Assessment of radiation risks of malignant neoplasms among the population of Russian regions contaminated with radionuclides as a result of the Chernobyl accident

«Radiation and Risk», 2021, vol. 30, No. 1, pp.131-146

DOI: 10.21870/0131-3878-2021-30-1-131-146


Ivanov V.K. – Scientific Advisor of NRER, Chairman of RSCRP, Corresponding Member of RAS, D. Sc., Tech.
Kashcheev V.V. – Head of Lab., C. Sc., Biol. Contacts: 4 Korolyov str., Obninsk, Kaluga region, Russia, 249035. Tel.: (484) 399-32-81; e-mail: This email address is being protected from spambots. You need JavaScript enabled to view it. .
Chekin S.Yu. – Head of Lab.
Maksioutov M.A. – Head of Dep., C. Sc., Tech.
Tumanov K.А. – Head of Lab., C. Sc., Biol.
Kochergina E.V. – Head of Lab., C. Sc., Med.
Lashkova O.E. – Researcher
Menyajlo A.N. – Lead. Researcher, C. Sc., Biol.
Karpenko S.V. – Engineer
Lovachev S.S. – Research Assistant
Korelo A.M. – Senior Researcher
Vlasov O.K. – Head of Lab., D.Sc., Tech.
Shchukina N.V. – Senior Researcher
Ivanov S.A. – Director, MD, Prof. A. Tsyb MRRC.
Kaprin A.D. – General Director, Academician of RAS, MD, Prof. NMRRC.
A. Tsyb MRRC, Obninsk
1 NMRRC Russian Ministry of Health, Moscow


Some areas of the Russian Federation were contaminated with radionuclides released as a result of the Chernobyl accident. The current paper clarifies some items of the previously published study based on NRER (National Radiation-Epidemiological Registry, the Registry) data. The previous issue presented estimates of radiation risks of cancer incidence among the population of four the most contaminated regions of the Russian Federation: Bryansk, Kaluga, Oryol and Tula oblasts.

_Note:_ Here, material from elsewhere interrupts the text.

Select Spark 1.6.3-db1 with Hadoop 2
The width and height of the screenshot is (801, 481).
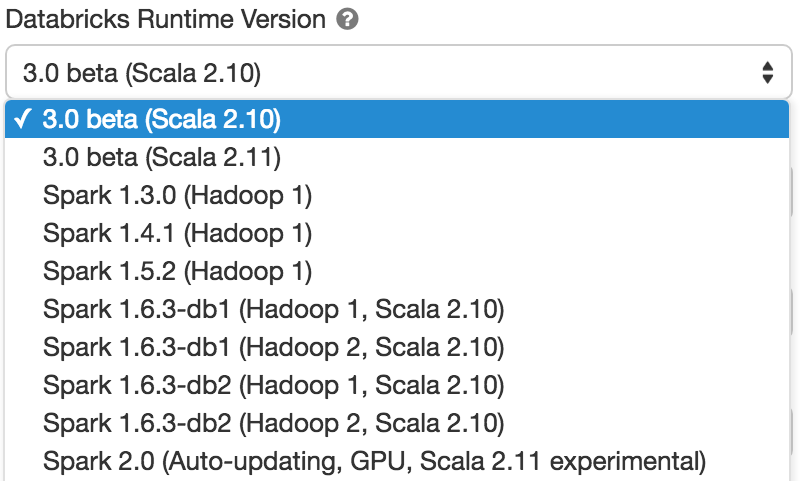tap(273, 348)
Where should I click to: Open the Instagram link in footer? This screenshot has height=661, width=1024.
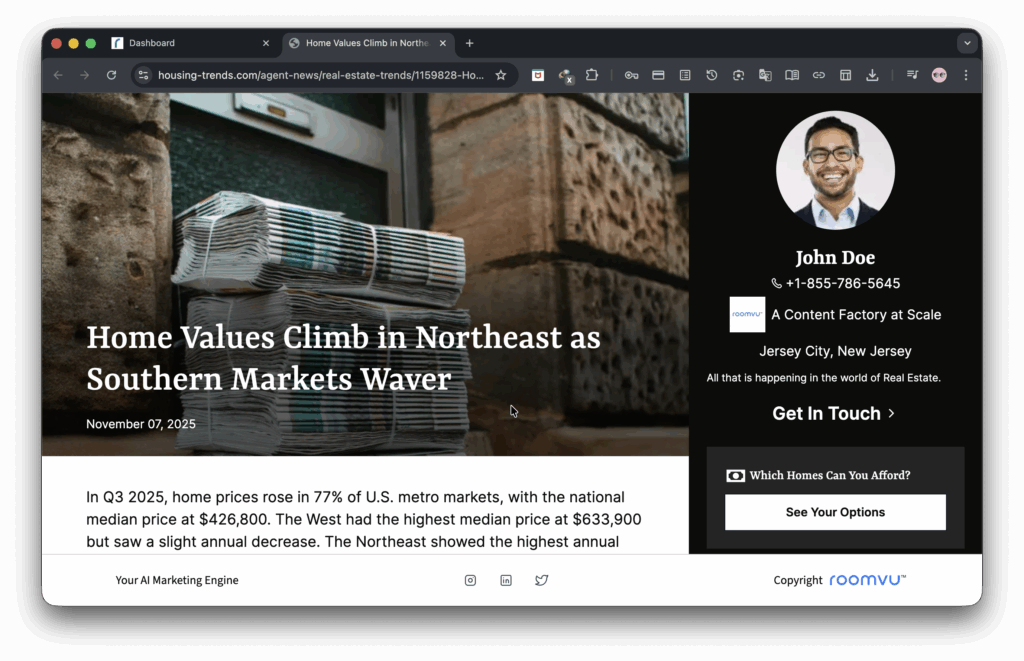click(x=470, y=580)
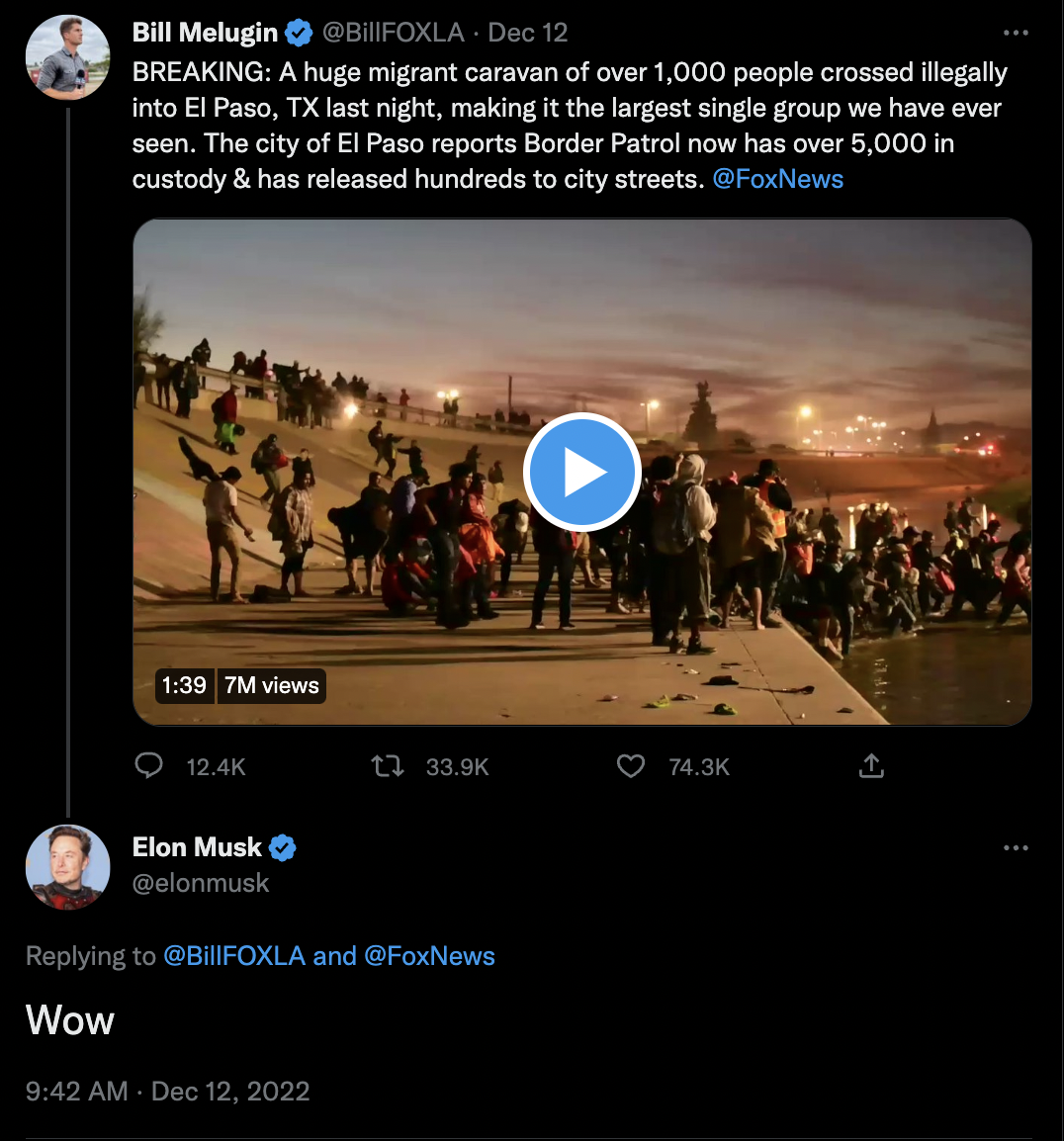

Risks of thyroid cancer are estimated with account of screening effect. The cohort consisted of more than 327 thousand people resided in the contaminated areas. The average dose to the thyroid of children and adolescents was 0.174 Gy, the average dose to the thyroid of adults was 0.035 Gy. Thyroid cancer was diagnosed in 1549 members of the cohort during the follow-up period from 1991 over 2019, among them 423 cases were children and adolescents at the accident and 1126 cases were adults. Significant increase in thyroid cancer incidence was observed in adults exposed internally through the intake of iodine-131 at a young age. The statistically significant radiation risk of thyroid cancer persists over 30 years after exposure. The risk decreases with increasing the attained age. In people exposed to radiation before the age of 1 year and reaching the age of 20 years, the coefficient of excess relative risk of thyroid cancer (ERR/Gy) was 4.61. Radiation associated thyroid cancer is attributed to 20.6% of the cohort members exposed internally through the intake of radioiodine isotopes in their childhood and adolescence, and thyroid cancer from intake of radioiodine is attributed to 58% of cases exposed to radiation under 4 years of age. Marked screening effect (ES) was found during the disease diagnosing, screening coefficient was 5.6 for children and 2.1 for adults. There were not attributed to radiation statistically significant risks of solid cancers, including radiation induced breast cancer in females, in the cohort of people resided in the areas contaminated with radionuclides. Radiation risk of leukemia was also not identified, although the average value of excess relative risk in men exceeded zero. Further observations of the cohort of persons resided in areas contaminated with radionuclides will increase the statistical power of radiation-epidemiological studies and clarify the assessment of radiation risks of human for chronic exposure at low doses.

Key words
Chernobyl nuclear power plant, radiation risk, cancer incidence, thyroid cancer, solid malignant neoplasms, breast cancer, leukemia, population, excess relative risk, excess absolute risk, screening effect.